Stored records>
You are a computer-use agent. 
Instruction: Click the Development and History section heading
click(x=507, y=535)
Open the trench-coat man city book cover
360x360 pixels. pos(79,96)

Try it> Write down all of the records again, word for word.

Answer to the problem>
You are a computer-use agent. 
Instruction: Click the Development and History section heading
click(x=507, y=535)
Open the trench-coat man city book cover
360x360 pixels. pos(79,96)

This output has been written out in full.